* **Given entries**

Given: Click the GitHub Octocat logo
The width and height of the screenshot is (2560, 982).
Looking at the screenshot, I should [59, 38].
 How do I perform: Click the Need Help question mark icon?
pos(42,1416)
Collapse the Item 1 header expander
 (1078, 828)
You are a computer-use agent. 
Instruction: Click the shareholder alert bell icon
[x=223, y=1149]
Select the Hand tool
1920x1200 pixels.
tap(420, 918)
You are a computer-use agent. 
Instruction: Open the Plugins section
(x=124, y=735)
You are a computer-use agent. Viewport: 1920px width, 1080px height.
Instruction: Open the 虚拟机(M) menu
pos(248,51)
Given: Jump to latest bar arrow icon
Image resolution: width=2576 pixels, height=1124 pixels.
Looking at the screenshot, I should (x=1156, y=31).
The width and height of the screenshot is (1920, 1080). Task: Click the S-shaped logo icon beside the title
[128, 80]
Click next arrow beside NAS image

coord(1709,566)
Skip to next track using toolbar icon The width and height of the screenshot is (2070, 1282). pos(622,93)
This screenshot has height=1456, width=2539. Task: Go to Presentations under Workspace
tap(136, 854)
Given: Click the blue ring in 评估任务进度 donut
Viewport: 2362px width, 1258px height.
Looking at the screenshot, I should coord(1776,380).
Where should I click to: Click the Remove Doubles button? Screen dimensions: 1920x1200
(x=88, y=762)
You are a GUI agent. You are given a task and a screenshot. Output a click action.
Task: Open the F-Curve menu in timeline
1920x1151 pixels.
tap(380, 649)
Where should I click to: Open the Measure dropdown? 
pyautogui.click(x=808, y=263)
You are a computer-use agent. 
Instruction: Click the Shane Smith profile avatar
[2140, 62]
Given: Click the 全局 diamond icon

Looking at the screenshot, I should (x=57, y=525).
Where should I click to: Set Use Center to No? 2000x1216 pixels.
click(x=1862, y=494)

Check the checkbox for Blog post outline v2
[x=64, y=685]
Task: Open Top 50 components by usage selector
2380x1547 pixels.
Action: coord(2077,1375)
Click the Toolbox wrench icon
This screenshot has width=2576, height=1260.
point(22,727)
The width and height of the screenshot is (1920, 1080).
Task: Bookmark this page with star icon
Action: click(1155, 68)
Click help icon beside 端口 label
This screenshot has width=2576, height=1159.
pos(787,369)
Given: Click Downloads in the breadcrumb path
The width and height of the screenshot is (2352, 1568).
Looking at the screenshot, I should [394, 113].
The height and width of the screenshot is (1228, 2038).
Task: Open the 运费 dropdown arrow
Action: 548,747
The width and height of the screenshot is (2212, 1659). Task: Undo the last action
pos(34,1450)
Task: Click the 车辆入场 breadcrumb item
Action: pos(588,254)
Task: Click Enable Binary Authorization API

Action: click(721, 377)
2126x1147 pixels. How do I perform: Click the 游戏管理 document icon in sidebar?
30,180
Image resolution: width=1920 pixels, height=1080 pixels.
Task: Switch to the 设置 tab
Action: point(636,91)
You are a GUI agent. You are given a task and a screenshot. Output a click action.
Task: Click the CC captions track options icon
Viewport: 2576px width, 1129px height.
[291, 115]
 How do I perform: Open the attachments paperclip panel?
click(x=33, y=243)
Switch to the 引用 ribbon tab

* **How to complete this task**
Go back to the data above and please quote exactly, and only, the lines from the line with "The width and height of the screenshot is (2352, 1568)." through its last line.

* **Result**
The width and height of the screenshot is (2352, 1568).
Looking at the screenshot, I should [394, 113].
The height and width of the screenshot is (1228, 2038).
Task: Open the 运费 dropdown arrow
Action: 548,747
The width and height of the screenshot is (2212, 1659). Task: Undo the last action
pos(34,1450)
Task: Click the 车辆入场 breadcrumb item
Action: pos(588,254)
Task: Click Enable Binary Authorization API

Action: click(721, 377)
2126x1147 pixels. How do I perform: Click the 游戏管理 document icon in sidebar?
30,180
Image resolution: width=1920 pixels, height=1080 pixels.
Task: Switch to the 设置 tab
Action: point(636,91)
You are a GUI agent. You are given a task and a screenshot. Output a click action.
Task: Click the CC captions track options icon
Viewport: 2576px width, 1129px height.
[291, 115]
 How do I perform: Open the attachments paperclip panel?
click(x=33, y=243)
Switch to the 引用 ribbon tab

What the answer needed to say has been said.